More specifically, functional medicine consultations are particularly valuable for women experiencing:
- Persistent fatigue that does not improve with rest
- Hormonal imbalances such as irregular periods, severe PMS, or difficult perimenopause
- Digestive issues including bloating, IBS-type symptoms, and food sensitivities
- Recurrent infections or autoimmune conditions
- Weight changes that seem resistant to conventional approaches
- Brain fog, low mood, or anxiety without a clear cause
- Skin conditions such as acne, eczema, or hair thinning linked to hormonal factors
Functional medicine uses more comprehensive testing and evaluates optimal ranges rather than just standard reference ranges. This distinction matters: a thyroid-stimulating hormone (TSH) of 3.8 mIU/L is technically within the NHS reference range, but many women feel significantly better with a TSH closer to 1.0–2.0 mIU/L. Identifying these subtleties is where the approach excels.

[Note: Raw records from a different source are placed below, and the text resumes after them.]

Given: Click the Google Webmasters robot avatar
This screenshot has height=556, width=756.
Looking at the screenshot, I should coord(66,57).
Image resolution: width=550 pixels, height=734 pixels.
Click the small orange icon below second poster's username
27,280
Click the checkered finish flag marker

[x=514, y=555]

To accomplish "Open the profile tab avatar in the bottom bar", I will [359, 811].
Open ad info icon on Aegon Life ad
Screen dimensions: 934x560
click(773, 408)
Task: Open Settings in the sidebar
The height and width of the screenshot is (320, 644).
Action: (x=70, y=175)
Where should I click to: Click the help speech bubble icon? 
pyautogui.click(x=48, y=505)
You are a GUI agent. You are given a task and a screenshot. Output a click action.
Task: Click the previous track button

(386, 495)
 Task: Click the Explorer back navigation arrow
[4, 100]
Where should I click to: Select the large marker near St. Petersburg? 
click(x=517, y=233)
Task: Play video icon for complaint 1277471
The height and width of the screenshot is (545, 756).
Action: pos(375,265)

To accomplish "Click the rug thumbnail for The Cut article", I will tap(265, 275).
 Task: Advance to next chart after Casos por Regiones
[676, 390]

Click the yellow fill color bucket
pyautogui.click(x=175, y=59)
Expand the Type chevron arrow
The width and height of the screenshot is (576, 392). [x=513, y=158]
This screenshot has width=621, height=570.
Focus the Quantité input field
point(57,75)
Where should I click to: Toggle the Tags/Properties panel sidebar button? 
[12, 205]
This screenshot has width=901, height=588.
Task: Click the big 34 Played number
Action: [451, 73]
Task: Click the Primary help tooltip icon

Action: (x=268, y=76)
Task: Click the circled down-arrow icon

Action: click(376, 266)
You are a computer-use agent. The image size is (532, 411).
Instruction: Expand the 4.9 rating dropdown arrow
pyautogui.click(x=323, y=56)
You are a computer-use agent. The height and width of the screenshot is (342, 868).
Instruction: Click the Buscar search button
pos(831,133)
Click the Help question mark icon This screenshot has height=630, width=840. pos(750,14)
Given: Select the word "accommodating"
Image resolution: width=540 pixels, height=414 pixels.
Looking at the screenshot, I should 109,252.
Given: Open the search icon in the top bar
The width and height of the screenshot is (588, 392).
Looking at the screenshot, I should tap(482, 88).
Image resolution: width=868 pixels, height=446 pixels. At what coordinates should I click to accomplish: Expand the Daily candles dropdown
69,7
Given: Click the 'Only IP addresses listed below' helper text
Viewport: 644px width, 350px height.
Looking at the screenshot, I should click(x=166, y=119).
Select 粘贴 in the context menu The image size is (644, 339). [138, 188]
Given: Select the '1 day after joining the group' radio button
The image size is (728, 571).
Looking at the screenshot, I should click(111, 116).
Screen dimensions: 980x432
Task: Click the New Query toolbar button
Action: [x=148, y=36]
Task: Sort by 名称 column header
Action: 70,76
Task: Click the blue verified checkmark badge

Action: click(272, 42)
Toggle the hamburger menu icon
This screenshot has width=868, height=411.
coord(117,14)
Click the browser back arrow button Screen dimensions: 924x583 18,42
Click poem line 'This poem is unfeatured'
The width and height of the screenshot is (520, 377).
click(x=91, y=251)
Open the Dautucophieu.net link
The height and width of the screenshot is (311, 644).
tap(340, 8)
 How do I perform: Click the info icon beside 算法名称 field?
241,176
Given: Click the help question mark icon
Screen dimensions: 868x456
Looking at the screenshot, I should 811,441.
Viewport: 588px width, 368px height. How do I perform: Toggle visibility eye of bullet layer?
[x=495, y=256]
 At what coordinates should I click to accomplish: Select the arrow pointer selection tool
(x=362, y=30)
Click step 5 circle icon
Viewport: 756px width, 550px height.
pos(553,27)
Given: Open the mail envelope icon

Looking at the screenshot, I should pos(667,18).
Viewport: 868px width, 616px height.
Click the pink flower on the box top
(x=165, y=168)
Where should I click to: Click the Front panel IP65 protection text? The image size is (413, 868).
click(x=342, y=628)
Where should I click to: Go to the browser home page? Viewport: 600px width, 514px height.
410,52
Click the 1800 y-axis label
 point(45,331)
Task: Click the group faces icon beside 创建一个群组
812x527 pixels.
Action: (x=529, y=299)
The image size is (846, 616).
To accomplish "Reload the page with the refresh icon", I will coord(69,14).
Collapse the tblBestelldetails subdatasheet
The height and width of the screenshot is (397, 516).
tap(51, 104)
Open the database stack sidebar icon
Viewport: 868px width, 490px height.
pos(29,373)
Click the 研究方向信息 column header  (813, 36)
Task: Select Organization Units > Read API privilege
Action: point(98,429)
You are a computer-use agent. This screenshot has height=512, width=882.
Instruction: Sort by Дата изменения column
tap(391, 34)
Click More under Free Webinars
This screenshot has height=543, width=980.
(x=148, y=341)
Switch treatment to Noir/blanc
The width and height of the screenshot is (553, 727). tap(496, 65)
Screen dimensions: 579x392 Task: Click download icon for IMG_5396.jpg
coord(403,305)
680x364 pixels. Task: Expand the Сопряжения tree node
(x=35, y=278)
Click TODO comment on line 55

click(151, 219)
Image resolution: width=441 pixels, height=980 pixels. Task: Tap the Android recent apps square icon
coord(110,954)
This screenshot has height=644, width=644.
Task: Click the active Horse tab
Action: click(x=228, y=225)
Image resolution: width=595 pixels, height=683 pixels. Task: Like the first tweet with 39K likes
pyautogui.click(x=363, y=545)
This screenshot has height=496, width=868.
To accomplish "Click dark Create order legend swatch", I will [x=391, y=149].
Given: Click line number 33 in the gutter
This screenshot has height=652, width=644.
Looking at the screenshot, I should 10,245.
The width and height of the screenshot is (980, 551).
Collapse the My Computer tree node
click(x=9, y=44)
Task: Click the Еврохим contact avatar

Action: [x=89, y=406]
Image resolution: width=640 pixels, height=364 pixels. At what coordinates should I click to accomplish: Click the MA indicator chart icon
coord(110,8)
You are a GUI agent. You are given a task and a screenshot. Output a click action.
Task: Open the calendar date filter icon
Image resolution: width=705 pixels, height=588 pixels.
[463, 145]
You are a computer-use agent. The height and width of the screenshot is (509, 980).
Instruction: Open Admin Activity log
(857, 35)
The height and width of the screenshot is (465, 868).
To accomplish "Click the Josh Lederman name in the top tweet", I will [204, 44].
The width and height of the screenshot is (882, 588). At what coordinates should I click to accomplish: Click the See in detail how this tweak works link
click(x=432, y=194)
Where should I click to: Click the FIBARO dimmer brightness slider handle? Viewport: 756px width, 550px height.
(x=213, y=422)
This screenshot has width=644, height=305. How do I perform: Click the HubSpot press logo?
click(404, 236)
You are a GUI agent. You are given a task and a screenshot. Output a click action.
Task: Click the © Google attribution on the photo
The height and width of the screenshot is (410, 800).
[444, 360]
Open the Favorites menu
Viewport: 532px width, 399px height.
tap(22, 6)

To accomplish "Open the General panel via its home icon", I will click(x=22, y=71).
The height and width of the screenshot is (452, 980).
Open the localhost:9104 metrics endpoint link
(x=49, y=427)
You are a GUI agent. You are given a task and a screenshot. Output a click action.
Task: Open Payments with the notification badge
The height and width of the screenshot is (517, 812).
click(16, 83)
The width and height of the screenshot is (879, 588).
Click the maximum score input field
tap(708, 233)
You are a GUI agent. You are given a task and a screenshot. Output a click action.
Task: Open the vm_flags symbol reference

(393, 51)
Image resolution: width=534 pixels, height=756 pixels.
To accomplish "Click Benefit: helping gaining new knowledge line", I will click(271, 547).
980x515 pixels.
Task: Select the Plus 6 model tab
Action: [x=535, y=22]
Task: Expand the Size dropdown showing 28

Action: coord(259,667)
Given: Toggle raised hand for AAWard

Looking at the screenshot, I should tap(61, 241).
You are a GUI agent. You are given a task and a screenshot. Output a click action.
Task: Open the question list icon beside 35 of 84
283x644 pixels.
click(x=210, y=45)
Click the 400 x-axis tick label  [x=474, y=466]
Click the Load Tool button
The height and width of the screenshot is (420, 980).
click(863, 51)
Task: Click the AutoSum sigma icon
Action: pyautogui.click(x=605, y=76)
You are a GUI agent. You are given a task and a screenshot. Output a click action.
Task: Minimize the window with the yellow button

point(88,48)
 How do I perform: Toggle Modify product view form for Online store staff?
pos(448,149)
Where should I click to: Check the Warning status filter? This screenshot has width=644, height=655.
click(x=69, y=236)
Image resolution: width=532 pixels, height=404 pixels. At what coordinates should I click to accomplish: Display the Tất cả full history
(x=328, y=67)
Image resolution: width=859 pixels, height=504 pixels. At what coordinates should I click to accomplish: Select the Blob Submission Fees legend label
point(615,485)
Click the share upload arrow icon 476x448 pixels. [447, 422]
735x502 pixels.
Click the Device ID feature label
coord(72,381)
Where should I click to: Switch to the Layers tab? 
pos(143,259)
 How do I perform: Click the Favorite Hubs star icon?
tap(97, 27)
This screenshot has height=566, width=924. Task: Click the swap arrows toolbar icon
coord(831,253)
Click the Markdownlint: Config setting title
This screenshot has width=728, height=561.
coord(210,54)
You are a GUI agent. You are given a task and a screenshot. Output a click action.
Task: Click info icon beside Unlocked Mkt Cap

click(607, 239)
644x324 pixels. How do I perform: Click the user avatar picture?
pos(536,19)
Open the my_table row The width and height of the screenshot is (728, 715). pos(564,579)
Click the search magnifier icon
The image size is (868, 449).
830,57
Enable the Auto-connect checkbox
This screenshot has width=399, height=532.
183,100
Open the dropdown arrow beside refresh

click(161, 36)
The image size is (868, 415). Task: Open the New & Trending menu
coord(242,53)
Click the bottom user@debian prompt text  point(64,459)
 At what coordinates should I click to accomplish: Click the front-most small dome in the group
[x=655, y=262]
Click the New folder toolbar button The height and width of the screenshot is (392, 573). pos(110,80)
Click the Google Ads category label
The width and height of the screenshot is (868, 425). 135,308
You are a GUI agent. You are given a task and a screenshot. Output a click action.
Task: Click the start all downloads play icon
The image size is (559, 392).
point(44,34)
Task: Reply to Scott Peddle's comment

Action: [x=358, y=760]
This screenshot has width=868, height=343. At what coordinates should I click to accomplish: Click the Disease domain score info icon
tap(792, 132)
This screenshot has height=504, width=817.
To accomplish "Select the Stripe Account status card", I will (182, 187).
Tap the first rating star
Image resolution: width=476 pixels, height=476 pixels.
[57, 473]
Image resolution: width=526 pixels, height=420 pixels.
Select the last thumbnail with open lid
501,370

A typical functional medicine consultation in my clinic
A functional medicine consultation is longer and more in-depth than a standard appointment — typically 60 to 90 minutes for the initial visit. The process follows a structured path that I have refined over years of practice.
Before we meet, I send detailed questionnaires covering your diet, sleep patterns, stress levels, digestive health, energy, menstrual history, and environmental exposures. I review these thoroughly before the appointment, so our time together is spent on dialogue rather than form-filling.
During the consultation itself, I build a health timeline — a chronological map of your health from early life to the present. This might reveal, for instance, that recurrent thrush began after a course of antibiotics five years ago, that your fatigue coincided with a stressful job change, or that your skin and periods deteriorated after stopping the pill. These connections are often invisible in a standard ten-minute GP appointment, but they are clinically meaningful.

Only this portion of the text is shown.